Red Sparowes' hour-long epic Every Red Heart Shines Toward the Red Sun is split into eight sections but is best experienced as one long and oft-anthemic journey. Many ‘instrumental rock' albums incrementally build towards their first peaks; this second full-length by Red Sparowes' flouts convention by opening with bass-driven thrust and raw guitar crunch, the group hell-bent on flattening everything in its path at the first available opportunity.

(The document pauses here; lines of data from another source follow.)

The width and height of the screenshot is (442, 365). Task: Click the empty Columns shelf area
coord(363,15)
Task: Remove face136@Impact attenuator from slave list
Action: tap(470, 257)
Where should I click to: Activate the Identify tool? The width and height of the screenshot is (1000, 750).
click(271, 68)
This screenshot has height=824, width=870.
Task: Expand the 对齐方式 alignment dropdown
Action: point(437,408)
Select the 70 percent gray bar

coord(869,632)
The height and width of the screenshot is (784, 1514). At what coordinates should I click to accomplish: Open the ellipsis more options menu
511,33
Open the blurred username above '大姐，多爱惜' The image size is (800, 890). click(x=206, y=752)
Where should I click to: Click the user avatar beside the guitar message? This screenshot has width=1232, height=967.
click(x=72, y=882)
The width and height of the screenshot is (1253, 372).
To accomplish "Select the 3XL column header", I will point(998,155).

Incidentally, the group's name doesn't originate from Chairman Mao Tse Tung's late-‘50s order that China's sparrows be exterminated in order to maximize production, a move that resulted in crop decimation by locusts and a subsequent famine that killed 43 million of starvation (though the album itself was inspired by such events), but from T.S. Eliot's Preludes: “And when all the world came back / And the light crept up between the shutters / And you heard the sparrows in the gutters / You had such a vision of the street.”

Not surprisingly, the quintet's three-guitar attack dominates throughout, with immolating six-string choirs screaming and howling but then just as quickly dropping to a hymnal whisper. Though there are intermittent episodes of graceful calm (in particular the piano-laden interlude “And By Our Own Hand Did Every last Bird Lie Silent” whose quietude almost startles when it appears after 40 roaring minutes), what you'll remember most is the shredded, apocalyptic roar the group generates during the album's most throat-slashing moments.